Go through the data line by line from the top, retyping each exactly, and end with the line that contains "Art & Culture (418, 1493)".

[Stored data entries]
####################
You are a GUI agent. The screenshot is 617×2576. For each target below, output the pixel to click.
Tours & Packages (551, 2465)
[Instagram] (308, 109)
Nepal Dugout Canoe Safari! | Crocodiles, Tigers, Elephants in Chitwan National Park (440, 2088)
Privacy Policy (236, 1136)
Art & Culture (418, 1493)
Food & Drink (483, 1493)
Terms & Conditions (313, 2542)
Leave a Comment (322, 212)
####################
> _EXERCISE ANSWER_
You are a GUI agent. The screenshot is 617×2576. For each target below, output the pixel to click.
Tours & Packages (551, 2465)
[Instagram] (308, 109)
Nepal Dugout Canoe Safari! | Crocodiles, Tigers, Elephants in Chitwan National Park (440, 2088)
Privacy Policy (236, 1136)
Art & Culture (418, 1493)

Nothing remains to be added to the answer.